**THE PROBLEM**.
Retype all the records with nothing changed.

Start of RECORD EXTRACTS

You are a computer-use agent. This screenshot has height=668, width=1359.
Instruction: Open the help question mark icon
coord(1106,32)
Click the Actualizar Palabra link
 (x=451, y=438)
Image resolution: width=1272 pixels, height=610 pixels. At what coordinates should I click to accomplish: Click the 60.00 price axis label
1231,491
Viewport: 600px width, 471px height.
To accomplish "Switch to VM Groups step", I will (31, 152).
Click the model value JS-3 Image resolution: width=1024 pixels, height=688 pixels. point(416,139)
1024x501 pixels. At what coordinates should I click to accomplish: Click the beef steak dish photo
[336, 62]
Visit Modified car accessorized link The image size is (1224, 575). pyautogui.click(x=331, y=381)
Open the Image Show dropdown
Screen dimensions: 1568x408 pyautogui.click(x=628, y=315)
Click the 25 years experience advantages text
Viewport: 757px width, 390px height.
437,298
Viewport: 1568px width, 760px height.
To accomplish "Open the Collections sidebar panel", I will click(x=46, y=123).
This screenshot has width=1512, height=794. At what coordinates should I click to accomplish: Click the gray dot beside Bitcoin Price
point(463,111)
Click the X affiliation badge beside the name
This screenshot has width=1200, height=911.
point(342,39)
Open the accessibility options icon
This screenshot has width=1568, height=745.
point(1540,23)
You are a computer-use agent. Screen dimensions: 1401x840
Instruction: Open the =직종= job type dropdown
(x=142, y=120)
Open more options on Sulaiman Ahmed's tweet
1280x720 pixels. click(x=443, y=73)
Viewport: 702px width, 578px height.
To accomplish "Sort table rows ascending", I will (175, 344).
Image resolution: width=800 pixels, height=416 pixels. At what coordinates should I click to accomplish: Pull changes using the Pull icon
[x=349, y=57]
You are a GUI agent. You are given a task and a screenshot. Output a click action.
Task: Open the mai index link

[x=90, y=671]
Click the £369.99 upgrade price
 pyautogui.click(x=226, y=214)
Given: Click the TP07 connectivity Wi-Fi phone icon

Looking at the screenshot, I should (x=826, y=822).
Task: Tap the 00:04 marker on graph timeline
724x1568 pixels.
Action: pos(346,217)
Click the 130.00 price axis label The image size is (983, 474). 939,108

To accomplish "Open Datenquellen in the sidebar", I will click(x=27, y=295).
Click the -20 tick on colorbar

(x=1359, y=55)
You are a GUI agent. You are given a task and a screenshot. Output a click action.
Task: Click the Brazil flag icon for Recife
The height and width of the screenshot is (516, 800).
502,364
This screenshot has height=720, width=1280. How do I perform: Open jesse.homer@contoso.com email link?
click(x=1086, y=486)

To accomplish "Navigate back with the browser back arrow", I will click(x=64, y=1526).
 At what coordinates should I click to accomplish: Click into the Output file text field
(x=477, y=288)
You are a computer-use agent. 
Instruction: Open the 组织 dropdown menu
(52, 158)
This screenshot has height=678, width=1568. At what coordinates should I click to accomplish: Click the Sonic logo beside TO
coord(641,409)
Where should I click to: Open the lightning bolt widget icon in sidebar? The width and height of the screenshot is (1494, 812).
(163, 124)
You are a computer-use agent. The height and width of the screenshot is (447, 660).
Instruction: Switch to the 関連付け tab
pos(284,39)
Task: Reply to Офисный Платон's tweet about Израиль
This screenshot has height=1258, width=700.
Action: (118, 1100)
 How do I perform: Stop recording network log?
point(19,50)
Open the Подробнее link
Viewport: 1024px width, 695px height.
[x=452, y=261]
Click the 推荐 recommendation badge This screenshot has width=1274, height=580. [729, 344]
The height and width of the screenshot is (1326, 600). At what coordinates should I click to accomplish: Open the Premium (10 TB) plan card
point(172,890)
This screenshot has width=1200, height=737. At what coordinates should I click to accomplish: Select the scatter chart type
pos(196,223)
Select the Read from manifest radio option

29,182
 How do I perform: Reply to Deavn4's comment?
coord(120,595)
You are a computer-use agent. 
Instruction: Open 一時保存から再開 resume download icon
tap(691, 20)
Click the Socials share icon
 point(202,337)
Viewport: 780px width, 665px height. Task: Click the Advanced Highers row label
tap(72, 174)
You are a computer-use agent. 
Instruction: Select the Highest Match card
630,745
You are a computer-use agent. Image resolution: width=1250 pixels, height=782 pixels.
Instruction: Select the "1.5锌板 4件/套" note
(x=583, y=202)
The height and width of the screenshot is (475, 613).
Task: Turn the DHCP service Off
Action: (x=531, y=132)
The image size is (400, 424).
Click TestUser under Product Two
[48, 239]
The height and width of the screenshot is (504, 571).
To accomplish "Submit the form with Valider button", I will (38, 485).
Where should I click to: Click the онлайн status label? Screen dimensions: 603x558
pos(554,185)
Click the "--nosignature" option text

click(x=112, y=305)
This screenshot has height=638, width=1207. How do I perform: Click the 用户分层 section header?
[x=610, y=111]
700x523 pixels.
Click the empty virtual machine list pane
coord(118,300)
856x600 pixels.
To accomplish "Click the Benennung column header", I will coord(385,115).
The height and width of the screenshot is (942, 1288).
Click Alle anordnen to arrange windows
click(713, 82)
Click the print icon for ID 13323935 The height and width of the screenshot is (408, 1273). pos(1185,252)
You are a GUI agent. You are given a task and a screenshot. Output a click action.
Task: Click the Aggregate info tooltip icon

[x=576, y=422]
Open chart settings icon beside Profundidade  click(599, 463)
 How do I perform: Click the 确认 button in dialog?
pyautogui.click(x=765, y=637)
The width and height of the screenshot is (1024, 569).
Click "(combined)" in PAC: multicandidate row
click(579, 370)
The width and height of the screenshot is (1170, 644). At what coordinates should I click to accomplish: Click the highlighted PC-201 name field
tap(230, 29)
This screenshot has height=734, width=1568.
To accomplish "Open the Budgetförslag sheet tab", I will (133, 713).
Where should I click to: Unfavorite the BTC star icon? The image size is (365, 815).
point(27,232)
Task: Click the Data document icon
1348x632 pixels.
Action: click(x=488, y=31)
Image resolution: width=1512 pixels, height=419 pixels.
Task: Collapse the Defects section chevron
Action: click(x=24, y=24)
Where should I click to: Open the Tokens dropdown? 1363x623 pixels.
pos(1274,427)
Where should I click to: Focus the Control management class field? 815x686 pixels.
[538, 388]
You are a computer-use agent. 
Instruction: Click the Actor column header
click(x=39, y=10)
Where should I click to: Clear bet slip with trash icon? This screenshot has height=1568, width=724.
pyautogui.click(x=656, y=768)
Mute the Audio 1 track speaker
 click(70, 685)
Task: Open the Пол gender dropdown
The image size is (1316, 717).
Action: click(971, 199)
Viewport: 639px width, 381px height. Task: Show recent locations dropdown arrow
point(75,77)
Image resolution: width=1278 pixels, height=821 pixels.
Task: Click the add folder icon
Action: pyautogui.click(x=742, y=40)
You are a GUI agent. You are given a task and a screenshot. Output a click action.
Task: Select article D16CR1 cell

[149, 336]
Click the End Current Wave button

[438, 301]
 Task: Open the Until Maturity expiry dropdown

End of RECORD EXTRACTS

**TASK SOLUTION**.
You are a computer-use agent. This screenshot has height=668, width=1359.
Instruction: Open the help question mark icon
coord(1106,32)
Click the Actualizar Palabra link
 (x=451, y=438)
Image resolution: width=1272 pixels, height=610 pixels. At what coordinates should I click to accomplish: Click the 60.00 price axis label
1231,491
Viewport: 600px width, 471px height.
To accomplish "Switch to VM Groups step", I will (31, 152).
Click the model value JS-3 Image resolution: width=1024 pixels, height=688 pixels. point(416,139)
1024x501 pixels. At what coordinates should I click to accomplish: Click the beef steak dish photo
[336, 62]
Visit Modified car accessorized link The image size is (1224, 575). pyautogui.click(x=331, y=381)
Open the Image Show dropdown
Screen dimensions: 1568x408 pyautogui.click(x=628, y=315)
Click the 25 years experience advantages text
Viewport: 757px width, 390px height.
437,298
Viewport: 1568px width, 760px height.
To accomplish "Open the Collections sidebar panel", I will click(x=46, y=123).
This screenshot has width=1512, height=794. At what coordinates should I click to accomplish: Click the gray dot beside Bitcoin Price
point(463,111)
Click the X affiliation badge beside the name
This screenshot has width=1200, height=911.
point(342,39)
Open the accessibility options icon
This screenshot has width=1568, height=745.
point(1540,23)
You are a computer-use agent. Screen dimensions: 1401x840
Instruction: Open the =직종= job type dropdown
(x=142, y=120)
Open more options on Sulaiman Ahmed's tweet
1280x720 pixels. click(x=443, y=73)
Viewport: 702px width, 578px height.
To accomplish "Sort table rows ascending", I will (175, 344).
Image resolution: width=800 pixels, height=416 pixels. At what coordinates should I click to accomplish: Pull changes using the Pull icon
[x=349, y=57]
You are a GUI agent. You are given a task and a screenshot. Output a click action.
Task: Open the mai index link

[x=90, y=671]
Click the £369.99 upgrade price
 pyautogui.click(x=226, y=214)
Given: Click the TP07 connectivity Wi-Fi phone icon

Looking at the screenshot, I should (x=826, y=822).
Task: Tap the 00:04 marker on graph timeline
724x1568 pixels.
Action: pos(346,217)
Click the 130.00 price axis label The image size is (983, 474). 939,108

To accomplish "Open Datenquellen in the sidebar", I will click(x=27, y=295).
Click the -20 tick on colorbar

(x=1359, y=55)
You are a GUI agent. You are given a task and a screenshot. Output a click action.
Task: Click the Brazil flag icon for Recife
The height and width of the screenshot is (516, 800).
502,364
This screenshot has height=720, width=1280. How do I perform: Open jesse.homer@contoso.com email link?
click(x=1086, y=486)

To accomplish "Navigate back with the browser back arrow", I will click(x=64, y=1526).
 At what coordinates should I click to accomplish: Click into the Output file text field
(x=477, y=288)
You are a computer-use agent. 
Instruction: Open the 组织 dropdown menu
(52, 158)
This screenshot has height=678, width=1568. At what coordinates should I click to accomplish: Click the Sonic logo beside TO
coord(641,409)
Where should I click to: Open the lightning bolt widget icon in sidebar? The width and height of the screenshot is (1494, 812).
(163, 124)
You are a computer-use agent. The height and width of the screenshot is (447, 660).
Instruction: Switch to the 関連付け tab
pos(284,39)
Task: Reply to Офисный Платон's tweet about Израиль
This screenshot has height=1258, width=700.
Action: (118, 1100)
 How do I perform: Stop recording network log?
point(19,50)
Open the Подробнее link
Viewport: 1024px width, 695px height.
[x=452, y=261]
Click the 推荐 recommendation badge This screenshot has width=1274, height=580. [729, 344]
The height and width of the screenshot is (1326, 600). At what coordinates should I click to accomplish: Open the Premium (10 TB) plan card
point(172,890)
This screenshot has width=1200, height=737. At what coordinates should I click to accomplish: Select the scatter chart type
pos(196,223)
Select the Read from manifest radio option

29,182
 How do I perform: Reply to Deavn4's comment?
coord(120,595)
You are a computer-use agent. 
Instruction: Open 一時保存から再開 resume download icon
tap(691, 20)
Click the Socials share icon
 point(202,337)
Viewport: 780px width, 665px height. Task: Click the Advanced Highers row label
tap(72, 174)
You are a computer-use agent. 
Instruction: Select the Highest Match card
630,745
You are a computer-use agent. Image resolution: width=1250 pixels, height=782 pixels.
Instruction: Select the "1.5锌板 4件/套" note
(x=583, y=202)
The height and width of the screenshot is (475, 613).
Task: Turn the DHCP service Off
Action: (x=531, y=132)
The image size is (400, 424).
Click TestUser under Product Two
[48, 239]
The height and width of the screenshot is (504, 571).
To accomplish "Submit the form with Valider button", I will (38, 485).
Where should I click to: Click the онлайн status label? Screen dimensions: 603x558
pos(554,185)
Click the "--nosignature" option text

click(x=112, y=305)
This screenshot has height=638, width=1207. How do I perform: Click the 用户分层 section header?
[x=610, y=111]
700x523 pixels.
Click the empty virtual machine list pane
coord(118,300)
856x600 pixels.
To accomplish "Click the Benennung column header", I will coord(385,115).
The height and width of the screenshot is (942, 1288).
Click Alle anordnen to arrange windows
click(713, 82)
Click the print icon for ID 13323935 The height and width of the screenshot is (408, 1273). pos(1185,252)
You are a GUI agent. You are given a task and a screenshot. Output a click action.
Task: Click the Aggregate info tooltip icon

[x=576, y=422]
Open chart settings icon beside Profundidade  click(599, 463)
 How do I perform: Click the 确认 button in dialog?
pyautogui.click(x=765, y=637)
The width and height of the screenshot is (1024, 569).
Click "(combined)" in PAC: multicandidate row
click(579, 370)
The width and height of the screenshot is (1170, 644). At what coordinates should I click to accomplish: Click the highlighted PC-201 name field
tap(230, 29)
This screenshot has height=734, width=1568.
To accomplish "Open the Budgetförslag sheet tab", I will (133, 713).
Where should I click to: Unfavorite the BTC star icon? The image size is (365, 815).
point(27,232)
Task: Click the Data document icon
1348x632 pixels.
Action: click(x=488, y=31)
Image resolution: width=1512 pixels, height=419 pixels.
Task: Collapse the Defects section chevron
Action: click(x=24, y=24)
Where should I click to: Open the Tokens dropdown? 1363x623 pixels.
pos(1274,427)
Where should I click to: Focus the Control management class field? 815x686 pixels.
[538, 388]
You are a computer-use agent. 
Instruction: Click the Actor column header
click(x=39, y=10)
Where should I click to: Clear bet slip with trash icon? This screenshot has height=1568, width=724.
pyautogui.click(x=656, y=768)
Mute the Audio 1 track speaker
 click(70, 685)
Task: Open the Пол gender dropdown
The image size is (1316, 717).
Action: click(971, 199)
Viewport: 639px width, 381px height. Task: Show recent locations dropdown arrow
point(75,77)
Image resolution: width=1278 pixels, height=821 pixels.
Task: Click the add folder icon
Action: pyautogui.click(x=742, y=40)
You are a GUI agent. You are given a task and a screenshot. Output a click action.
Task: Select article D16CR1 cell

[149, 336]
Click the End Current Wave button

[438, 301]
 Task: Open the Until Maturity expiry dropdown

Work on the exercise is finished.